### [Work instructions]
From the line containing "Where should I" to the final line of the material below, return every line exactly. Do not include pictures.

### [Provided entries]
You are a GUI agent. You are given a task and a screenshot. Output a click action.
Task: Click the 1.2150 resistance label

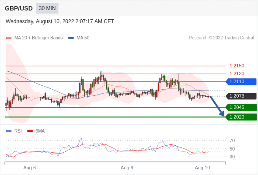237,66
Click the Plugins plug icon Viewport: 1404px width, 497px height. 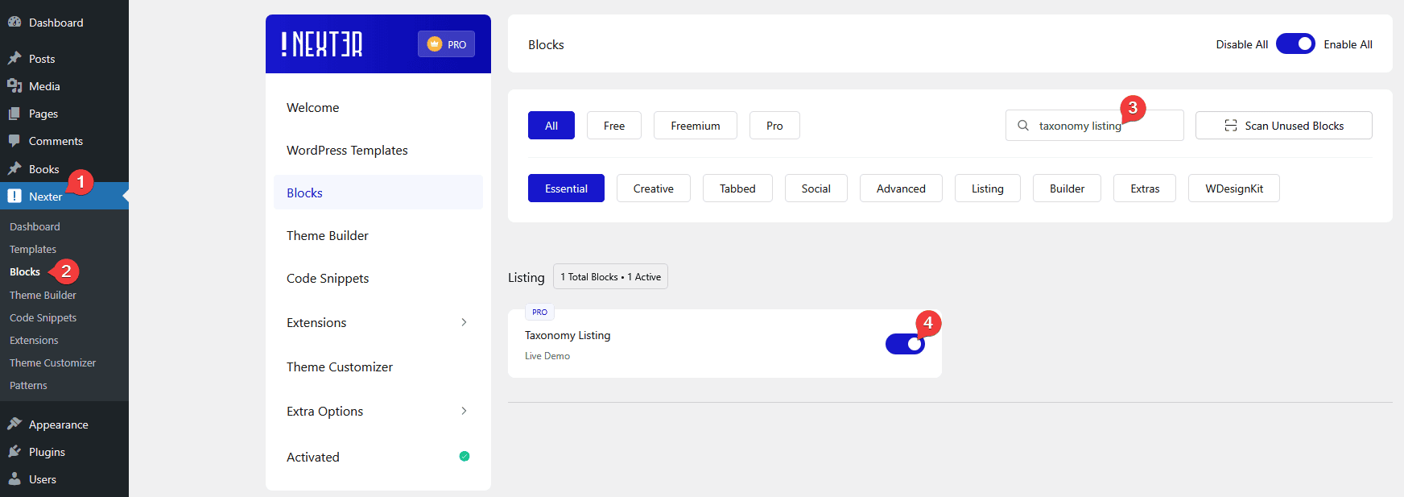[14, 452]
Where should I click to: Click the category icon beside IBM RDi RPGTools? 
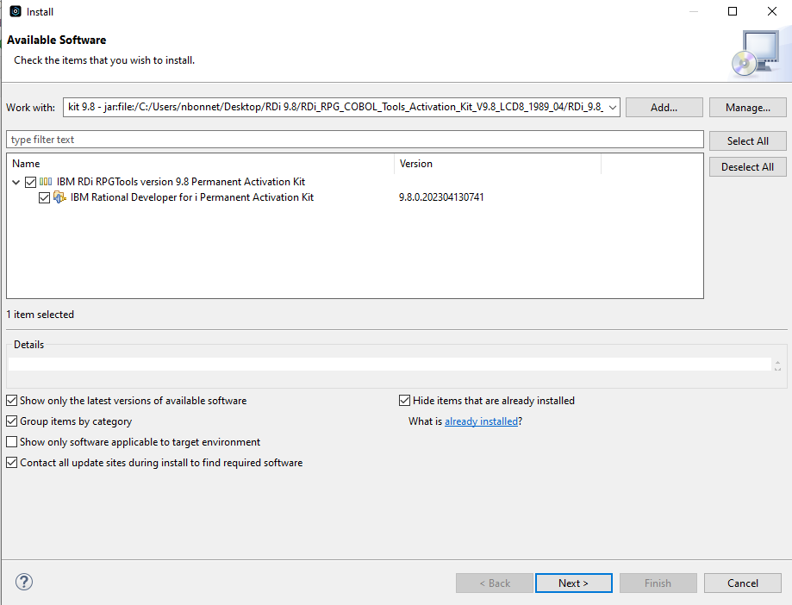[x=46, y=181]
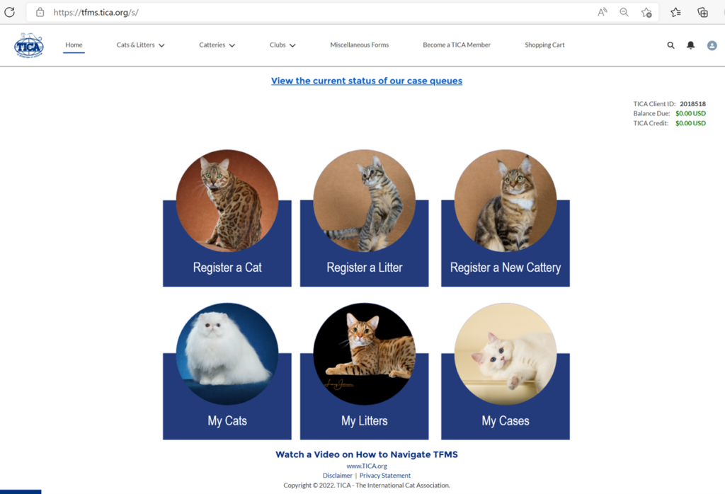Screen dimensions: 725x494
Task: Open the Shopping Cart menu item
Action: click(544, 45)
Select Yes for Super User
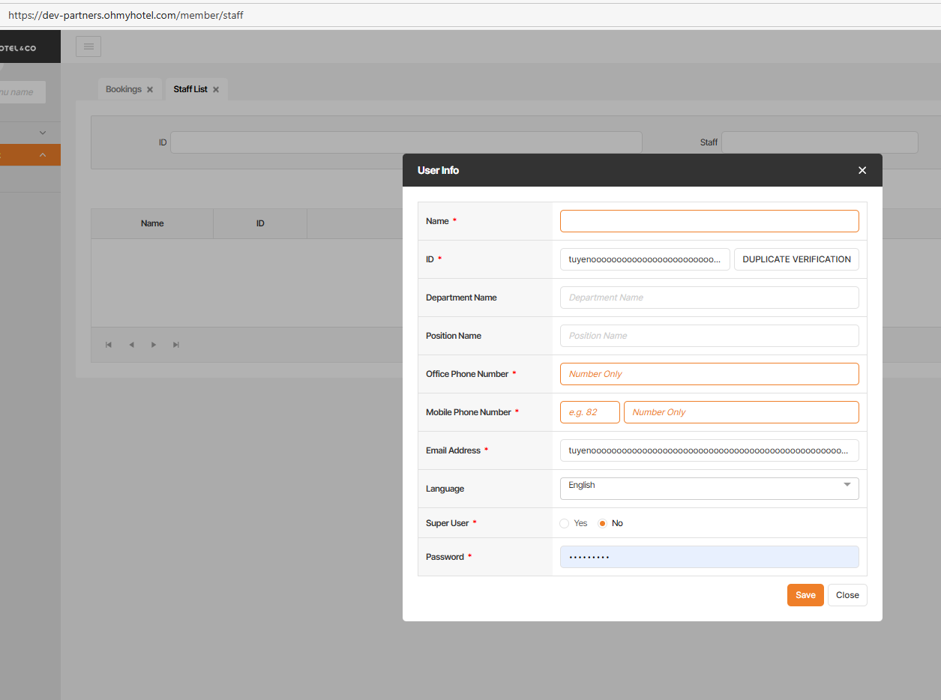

### [The completed task]
Where should I click to: Click the category icon beside IBM RDi RPGTools? 
[x=46, y=181]
Screen dimensions: 725x494
Task: Open the Shopping Cart menu item
Action: click(544, 45)
Select Yes for Super User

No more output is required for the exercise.